Items from a data source
--- START ---

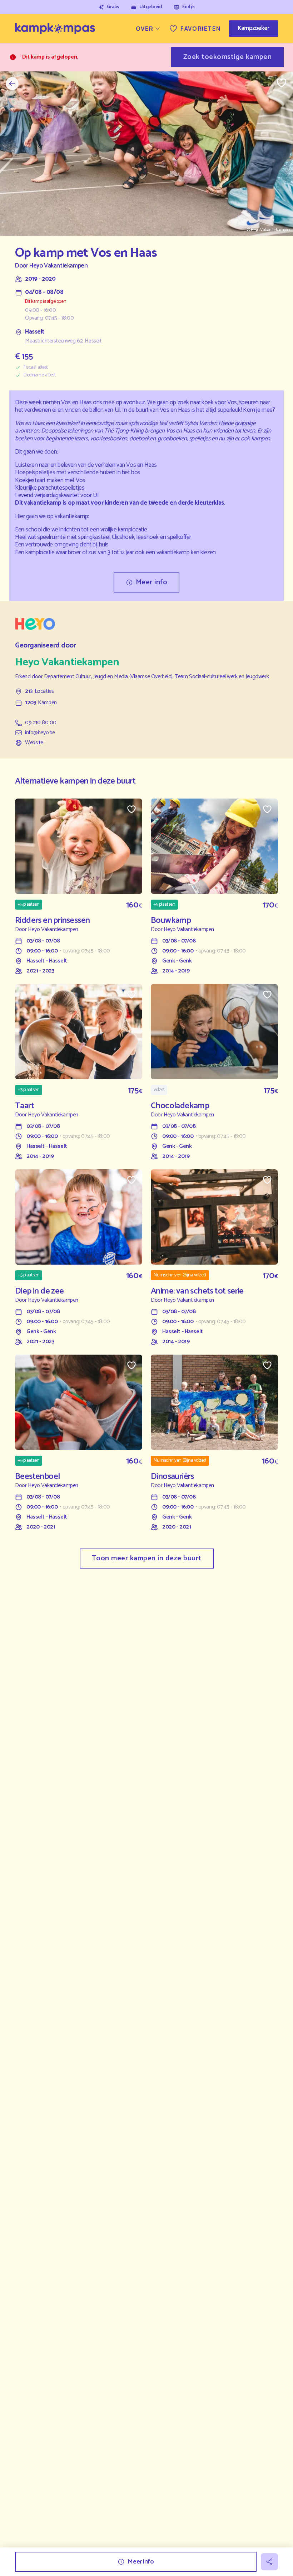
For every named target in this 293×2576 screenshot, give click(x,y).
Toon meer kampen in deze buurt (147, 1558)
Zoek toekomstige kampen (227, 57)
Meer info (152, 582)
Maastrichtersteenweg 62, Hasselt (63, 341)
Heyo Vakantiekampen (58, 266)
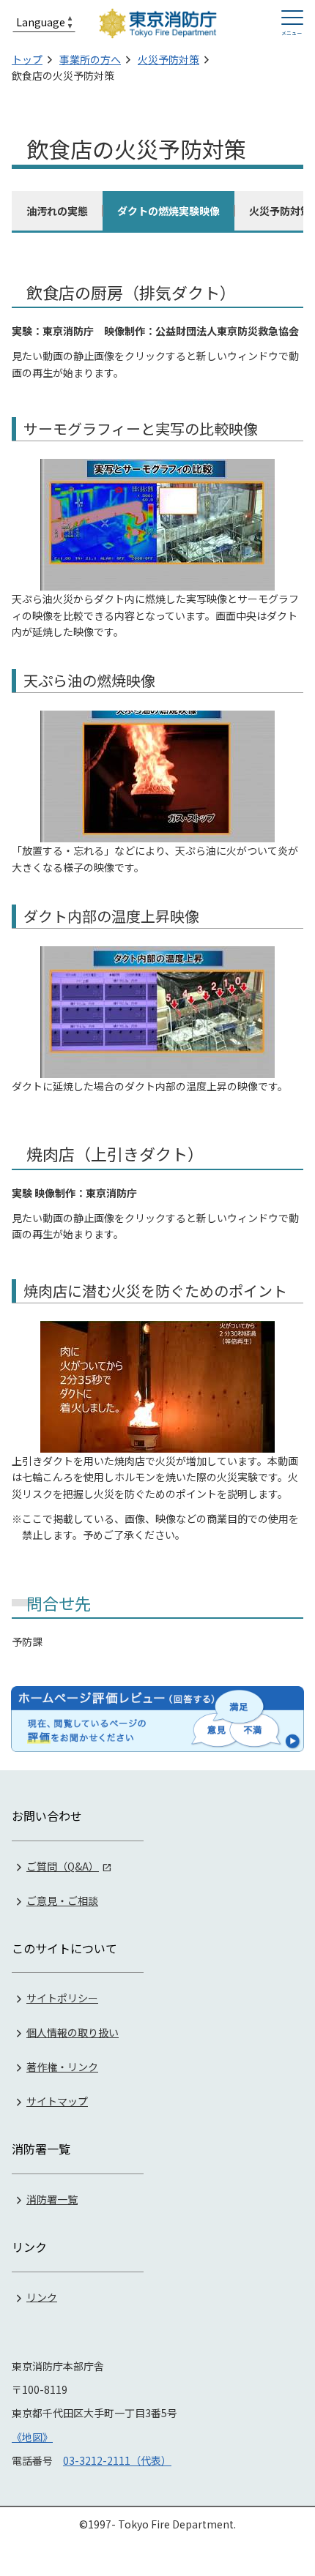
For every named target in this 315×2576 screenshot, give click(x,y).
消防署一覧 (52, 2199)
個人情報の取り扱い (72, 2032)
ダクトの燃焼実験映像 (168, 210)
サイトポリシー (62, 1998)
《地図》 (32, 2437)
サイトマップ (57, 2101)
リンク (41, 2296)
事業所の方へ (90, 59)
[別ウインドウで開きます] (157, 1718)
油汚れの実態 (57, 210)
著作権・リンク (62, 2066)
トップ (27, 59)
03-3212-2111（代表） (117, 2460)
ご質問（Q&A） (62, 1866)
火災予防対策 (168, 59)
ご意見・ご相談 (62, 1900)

--- END ---

# Goal of the exercise
Transcribe every record above exactly as written, leaving out any pictures.

# Response
For every named target in this 293×2576 screenshot, give click(x,y).
Toon meer kampen in deze buurt (147, 1558)
Zoek toekomstige kampen (227, 57)
Meer info (152, 582)
Maastrichtersteenweg 62, Hasselt (63, 341)
Heyo Vakantiekampen (58, 266)
For every named target in this 315×2576 screenshot, give click(x,y).
消防署一覧 (52, 2199)
個人情報の取り扱い (72, 2032)
ダクトの燃焼実験映像 (168, 210)
サイトポリシー (62, 1998)
《地図》 (32, 2437)
サイトマップ (57, 2101)
リンク (41, 2296)
事業所の方へ (90, 59)
[別ウインドウで開きます] (157, 1718)
油汚れの実態 (57, 210)
著作権・リンク (62, 2066)
トップ (27, 59)
03-3212-2111（代表） (117, 2460)
ご質問（Q&A） (62, 1866)
火災予防対策 (168, 59)
ご意見・ご相談 (62, 1900)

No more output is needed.